Work to be completed:
From the records below, transcribe exactly the lines that begin at the line with "درخواست تعمیر (35, 153)" and end at the line with "ثبت شکایت (27, 2385)", both included.

━━━ Exercise materials ━━━

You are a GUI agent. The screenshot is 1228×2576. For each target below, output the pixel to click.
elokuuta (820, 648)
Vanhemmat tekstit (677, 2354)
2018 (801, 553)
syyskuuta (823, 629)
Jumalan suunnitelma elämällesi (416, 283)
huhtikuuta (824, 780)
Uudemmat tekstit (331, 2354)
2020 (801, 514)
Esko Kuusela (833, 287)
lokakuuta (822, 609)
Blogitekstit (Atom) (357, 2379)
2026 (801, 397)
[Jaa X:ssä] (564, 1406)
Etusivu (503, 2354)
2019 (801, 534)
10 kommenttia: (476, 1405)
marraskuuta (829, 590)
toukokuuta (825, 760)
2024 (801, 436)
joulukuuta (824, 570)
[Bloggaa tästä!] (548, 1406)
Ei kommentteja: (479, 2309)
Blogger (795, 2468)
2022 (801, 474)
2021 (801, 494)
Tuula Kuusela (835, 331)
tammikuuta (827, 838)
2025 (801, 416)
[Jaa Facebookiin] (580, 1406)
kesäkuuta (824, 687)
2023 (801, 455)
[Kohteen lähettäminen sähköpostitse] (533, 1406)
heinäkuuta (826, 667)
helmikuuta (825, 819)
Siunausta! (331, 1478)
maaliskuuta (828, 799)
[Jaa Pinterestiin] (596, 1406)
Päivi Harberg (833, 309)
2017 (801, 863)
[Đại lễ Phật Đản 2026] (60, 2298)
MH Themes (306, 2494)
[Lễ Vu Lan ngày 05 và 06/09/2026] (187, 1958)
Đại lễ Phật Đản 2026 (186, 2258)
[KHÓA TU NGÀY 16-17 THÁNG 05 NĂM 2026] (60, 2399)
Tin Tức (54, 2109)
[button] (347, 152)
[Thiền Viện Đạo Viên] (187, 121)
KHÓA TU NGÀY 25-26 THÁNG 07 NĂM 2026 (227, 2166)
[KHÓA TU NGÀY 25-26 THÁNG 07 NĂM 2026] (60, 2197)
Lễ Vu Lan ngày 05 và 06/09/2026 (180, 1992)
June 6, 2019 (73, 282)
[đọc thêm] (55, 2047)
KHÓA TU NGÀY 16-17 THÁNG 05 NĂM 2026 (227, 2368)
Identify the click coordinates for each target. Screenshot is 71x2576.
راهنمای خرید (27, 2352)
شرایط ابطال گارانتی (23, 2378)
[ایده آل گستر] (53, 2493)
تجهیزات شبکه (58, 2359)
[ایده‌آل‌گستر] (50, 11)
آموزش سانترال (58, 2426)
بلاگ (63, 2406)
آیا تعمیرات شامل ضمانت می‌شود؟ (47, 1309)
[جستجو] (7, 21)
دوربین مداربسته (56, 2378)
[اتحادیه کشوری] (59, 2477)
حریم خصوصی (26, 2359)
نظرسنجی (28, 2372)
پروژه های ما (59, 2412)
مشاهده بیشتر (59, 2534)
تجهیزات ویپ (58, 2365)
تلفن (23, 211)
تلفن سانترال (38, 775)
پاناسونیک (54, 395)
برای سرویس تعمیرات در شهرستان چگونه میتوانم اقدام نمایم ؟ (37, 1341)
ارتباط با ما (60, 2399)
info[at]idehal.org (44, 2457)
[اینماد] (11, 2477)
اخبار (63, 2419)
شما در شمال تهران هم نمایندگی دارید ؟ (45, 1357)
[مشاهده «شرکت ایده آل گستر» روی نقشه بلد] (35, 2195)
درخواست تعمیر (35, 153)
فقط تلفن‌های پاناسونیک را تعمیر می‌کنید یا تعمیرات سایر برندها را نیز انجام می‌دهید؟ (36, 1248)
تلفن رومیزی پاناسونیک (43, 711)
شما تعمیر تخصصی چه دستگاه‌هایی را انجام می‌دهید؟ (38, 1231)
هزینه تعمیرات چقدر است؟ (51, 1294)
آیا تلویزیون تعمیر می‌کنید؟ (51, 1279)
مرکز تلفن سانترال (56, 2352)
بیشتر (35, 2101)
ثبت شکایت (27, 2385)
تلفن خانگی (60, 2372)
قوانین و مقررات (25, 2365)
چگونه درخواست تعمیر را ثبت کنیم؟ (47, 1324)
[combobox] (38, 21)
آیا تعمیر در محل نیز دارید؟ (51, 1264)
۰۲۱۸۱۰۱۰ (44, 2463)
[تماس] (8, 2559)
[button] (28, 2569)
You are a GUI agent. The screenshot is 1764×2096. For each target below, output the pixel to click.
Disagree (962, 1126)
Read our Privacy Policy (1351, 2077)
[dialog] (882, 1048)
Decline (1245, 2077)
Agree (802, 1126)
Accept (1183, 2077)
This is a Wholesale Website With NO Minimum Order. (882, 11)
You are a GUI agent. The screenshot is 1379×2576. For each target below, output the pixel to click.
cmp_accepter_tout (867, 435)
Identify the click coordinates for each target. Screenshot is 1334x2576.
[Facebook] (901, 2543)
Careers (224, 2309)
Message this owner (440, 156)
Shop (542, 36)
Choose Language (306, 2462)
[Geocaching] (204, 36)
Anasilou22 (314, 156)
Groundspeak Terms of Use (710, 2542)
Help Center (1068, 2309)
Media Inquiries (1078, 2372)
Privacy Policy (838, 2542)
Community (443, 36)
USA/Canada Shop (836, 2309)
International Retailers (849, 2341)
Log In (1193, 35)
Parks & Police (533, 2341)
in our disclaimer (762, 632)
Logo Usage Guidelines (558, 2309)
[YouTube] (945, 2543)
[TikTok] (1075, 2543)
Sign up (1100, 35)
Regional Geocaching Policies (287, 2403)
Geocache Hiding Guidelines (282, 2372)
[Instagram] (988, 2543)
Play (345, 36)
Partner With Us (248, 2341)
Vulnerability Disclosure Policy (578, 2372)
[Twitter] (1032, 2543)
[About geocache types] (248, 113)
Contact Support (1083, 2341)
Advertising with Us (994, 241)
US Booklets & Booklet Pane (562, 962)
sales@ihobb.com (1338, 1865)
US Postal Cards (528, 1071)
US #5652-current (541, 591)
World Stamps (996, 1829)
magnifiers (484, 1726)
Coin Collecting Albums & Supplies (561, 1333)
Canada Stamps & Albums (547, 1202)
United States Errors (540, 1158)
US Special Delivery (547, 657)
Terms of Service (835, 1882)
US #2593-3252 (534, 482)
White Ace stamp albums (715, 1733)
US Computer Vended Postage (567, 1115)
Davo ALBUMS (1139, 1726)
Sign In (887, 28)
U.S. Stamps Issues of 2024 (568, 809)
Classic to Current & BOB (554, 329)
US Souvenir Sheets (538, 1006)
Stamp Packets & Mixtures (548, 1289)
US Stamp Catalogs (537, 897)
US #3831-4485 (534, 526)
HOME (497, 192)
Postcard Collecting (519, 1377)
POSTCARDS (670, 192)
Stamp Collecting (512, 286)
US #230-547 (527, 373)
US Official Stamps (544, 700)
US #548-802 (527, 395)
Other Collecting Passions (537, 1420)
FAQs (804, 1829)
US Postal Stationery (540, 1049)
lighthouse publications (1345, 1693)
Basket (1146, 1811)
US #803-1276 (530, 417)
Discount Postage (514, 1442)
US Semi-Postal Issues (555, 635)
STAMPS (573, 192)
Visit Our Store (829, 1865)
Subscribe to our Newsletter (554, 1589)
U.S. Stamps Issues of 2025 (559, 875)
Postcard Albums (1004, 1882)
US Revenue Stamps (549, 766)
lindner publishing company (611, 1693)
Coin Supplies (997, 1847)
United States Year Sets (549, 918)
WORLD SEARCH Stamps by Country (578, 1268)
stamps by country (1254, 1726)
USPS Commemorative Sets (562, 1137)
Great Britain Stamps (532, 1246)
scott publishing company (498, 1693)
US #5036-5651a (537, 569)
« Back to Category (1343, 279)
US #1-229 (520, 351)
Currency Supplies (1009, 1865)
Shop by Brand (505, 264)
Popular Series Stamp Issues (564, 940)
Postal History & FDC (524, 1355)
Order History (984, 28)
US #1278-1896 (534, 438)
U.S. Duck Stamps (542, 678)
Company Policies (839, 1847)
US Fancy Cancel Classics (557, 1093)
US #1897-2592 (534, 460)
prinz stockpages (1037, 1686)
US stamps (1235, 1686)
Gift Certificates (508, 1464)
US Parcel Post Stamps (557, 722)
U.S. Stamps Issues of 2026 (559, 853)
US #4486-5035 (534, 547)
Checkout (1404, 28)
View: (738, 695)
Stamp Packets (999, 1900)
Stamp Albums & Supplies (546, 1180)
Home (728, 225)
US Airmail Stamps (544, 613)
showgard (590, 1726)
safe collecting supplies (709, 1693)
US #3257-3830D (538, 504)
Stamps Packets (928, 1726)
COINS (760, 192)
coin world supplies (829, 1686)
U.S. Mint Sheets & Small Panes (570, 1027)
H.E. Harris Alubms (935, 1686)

━━━

Answer to the problem:
درخواست تعمیر (35, 153)
فقط تلفن‌های پاناسونیک را تعمیر می‌کنید یا تعمیرات سایر برندها را نیز انجام می‌دهید؟ (36, 1248)
تلفن رومیزی پاناسونیک (43, 711)
شما تعمیر تخصصی چه دستگاه‌هایی را انجام می‌دهید؟ (38, 1231)
هزینه تعمیرات چقدر است؟ (51, 1294)
آیا تلویزیون تعمیر می‌کنید؟ (51, 1279)
مرکز تلفن سانترال (56, 2352)
بیشتر (35, 2101)
ثبت شکایت (27, 2385)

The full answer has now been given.